[Records from a collection]
* * *
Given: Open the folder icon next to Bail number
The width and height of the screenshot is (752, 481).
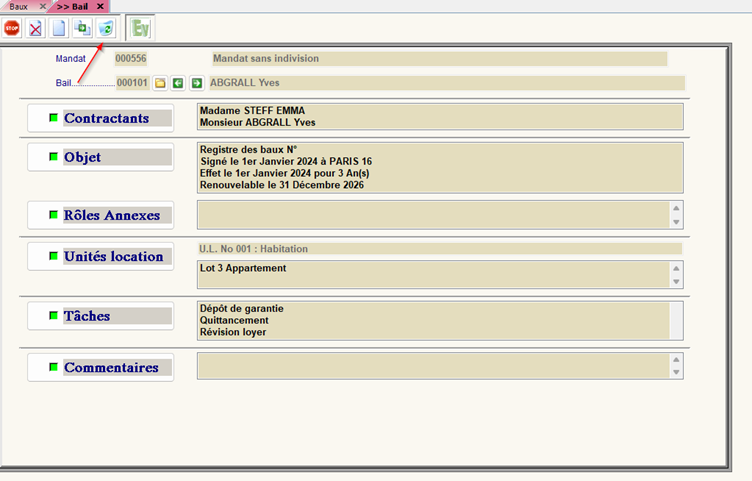Looking at the screenshot, I should [x=160, y=83].
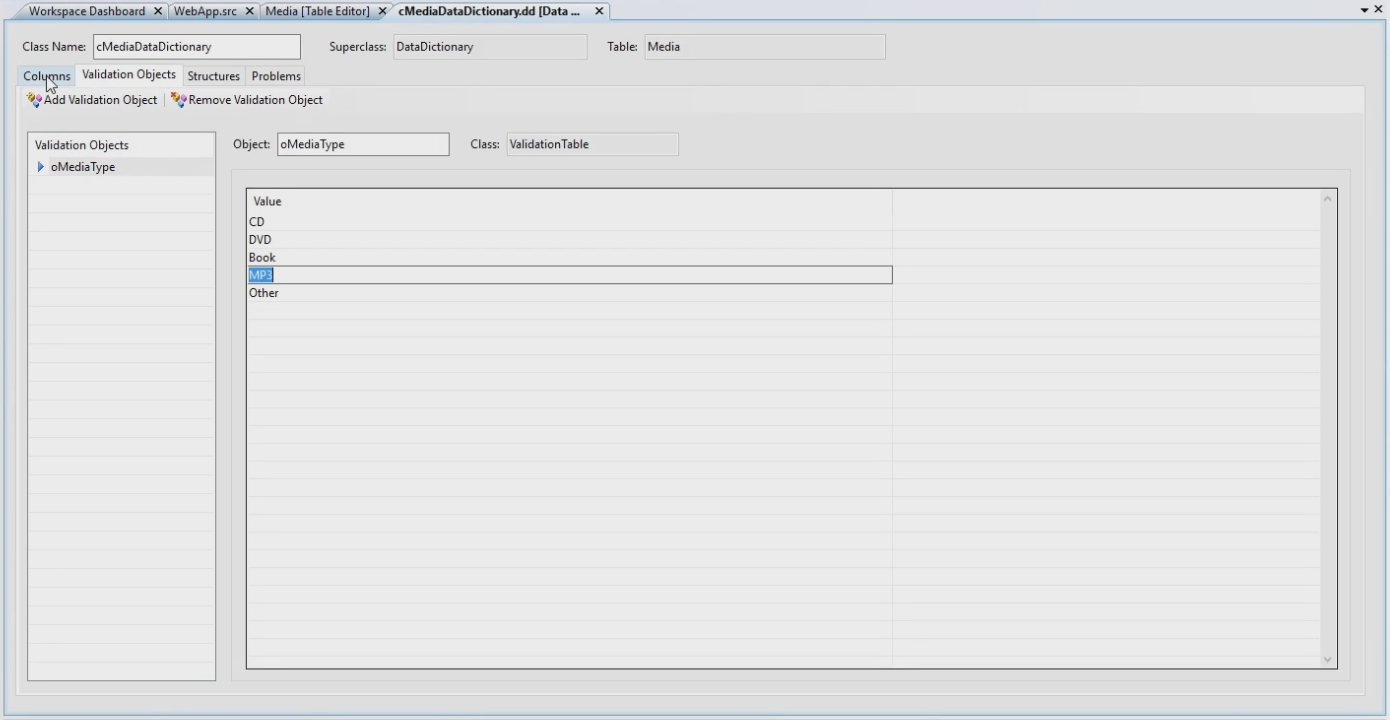The height and width of the screenshot is (720, 1390).
Task: Switch to the Workspace Dashboard document tab
Action: (86, 11)
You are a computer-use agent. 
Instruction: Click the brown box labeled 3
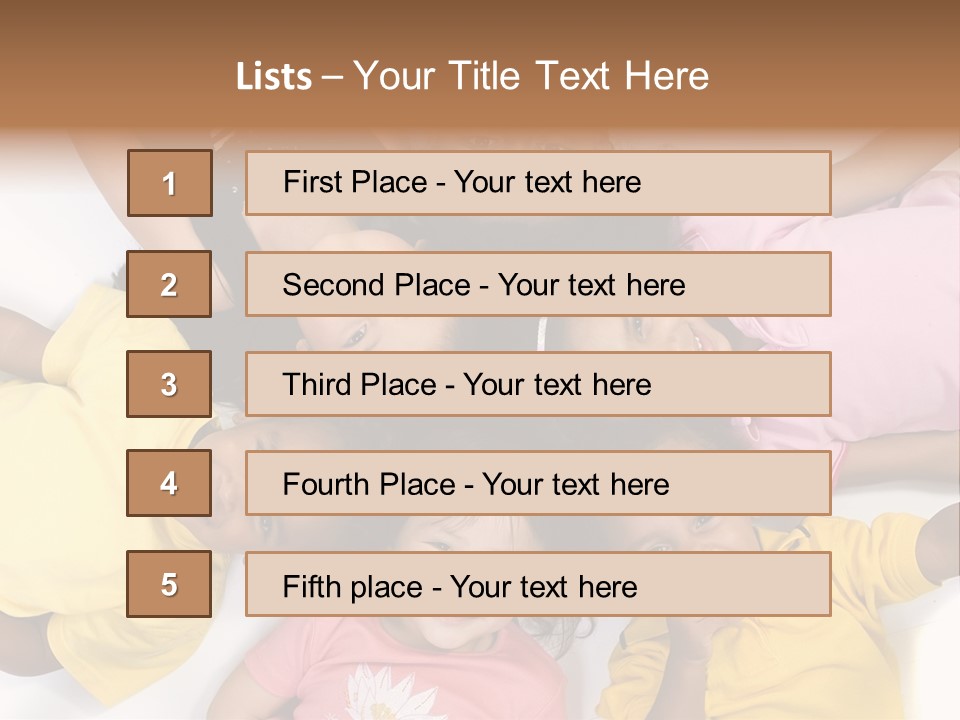[169, 384]
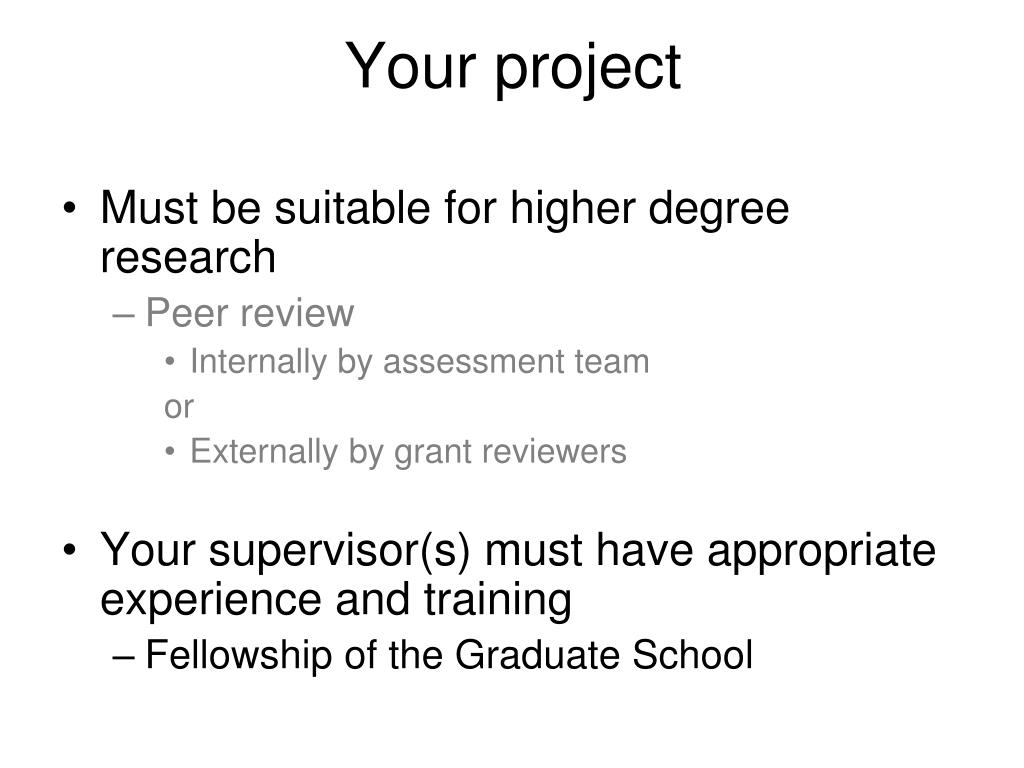Click the word 'Internally'
Image resolution: width=1024 pixels, height=768 pixels.
point(258,362)
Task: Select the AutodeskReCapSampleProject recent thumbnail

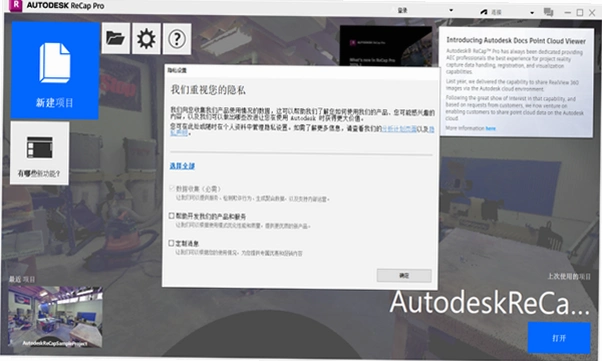Action: (55, 317)
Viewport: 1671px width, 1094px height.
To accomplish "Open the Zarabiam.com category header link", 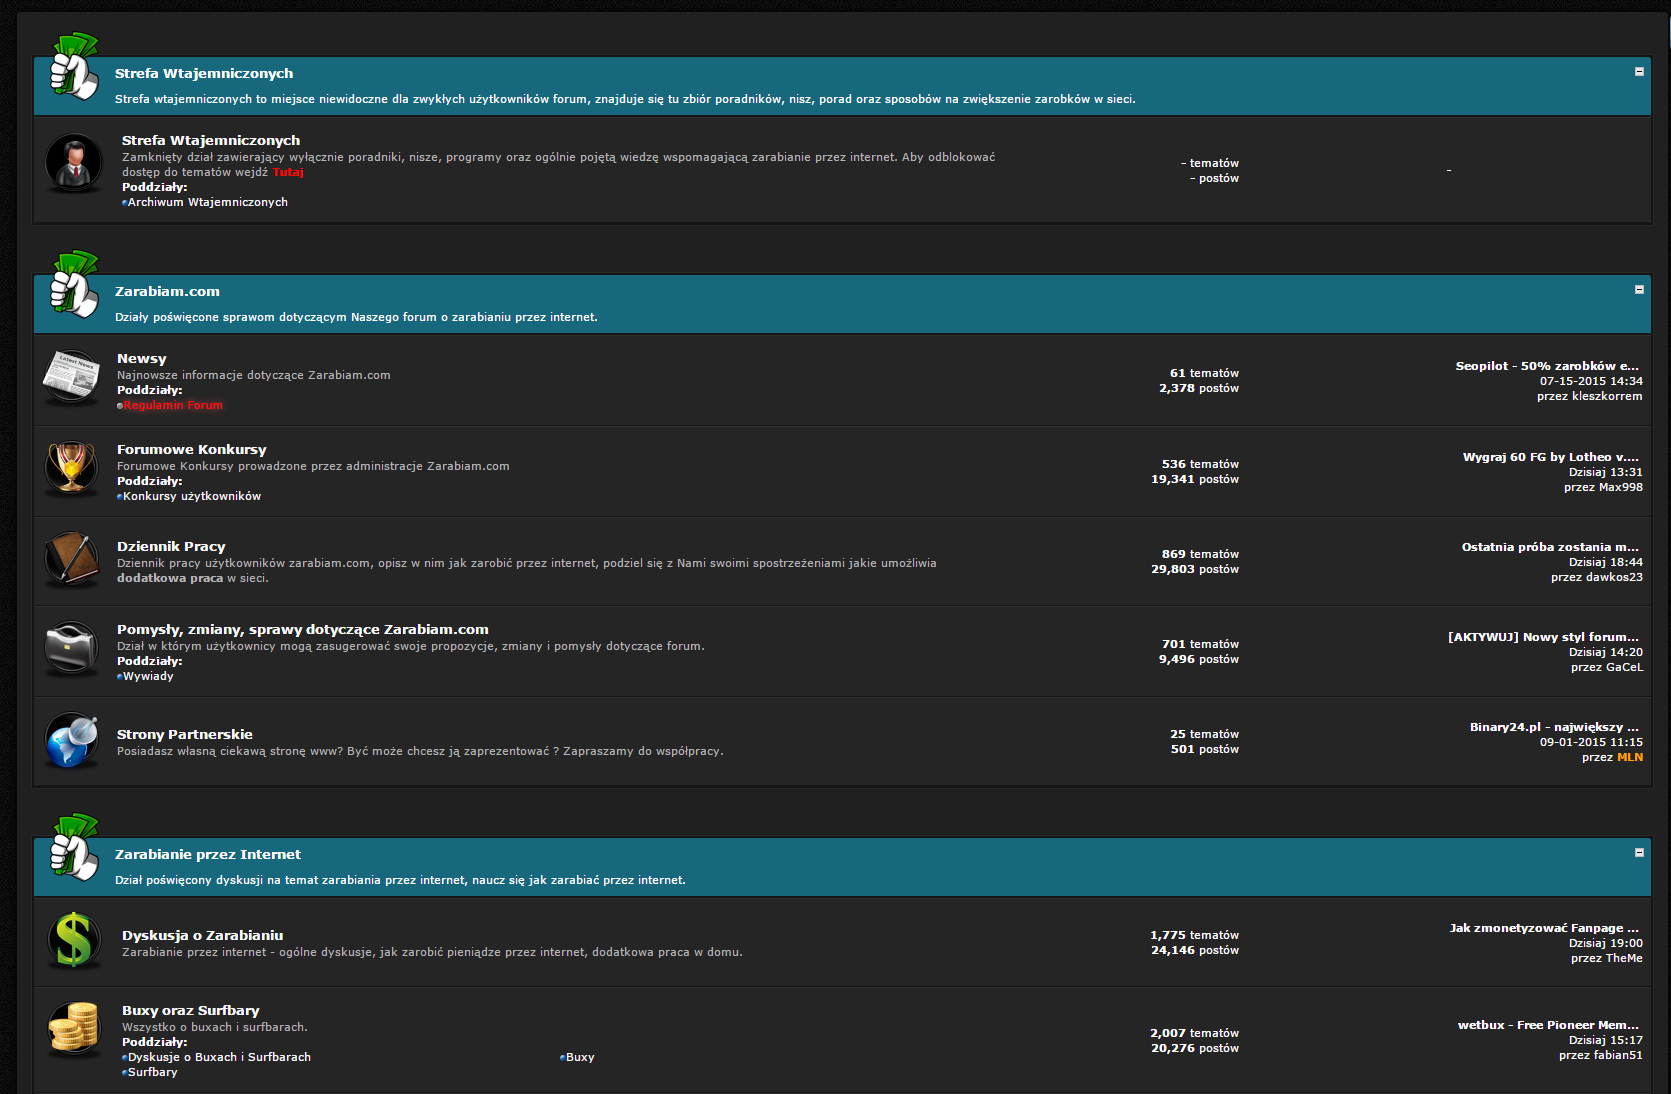I will (x=167, y=292).
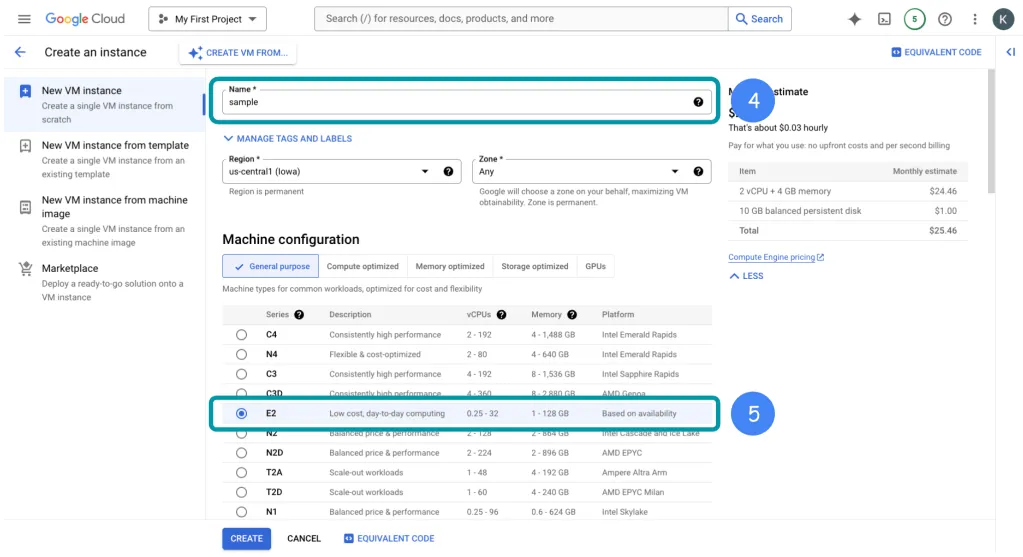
* * *
• _Problem_:
All that should be printed is the run of lines above from the one with "The width and" through the one with "You are a computer-use agent.", both included, exactly as given, with pictures left out.

• _Exercise output_:
The width and height of the screenshot is (752, 481).
Looking at the screenshot, I should [x=160, y=83].
The height and width of the screenshot is (720, 1390).
Task: Switch to the Workspace Dashboard document tab
Action: (86, 11)
You are a computer-use agent. 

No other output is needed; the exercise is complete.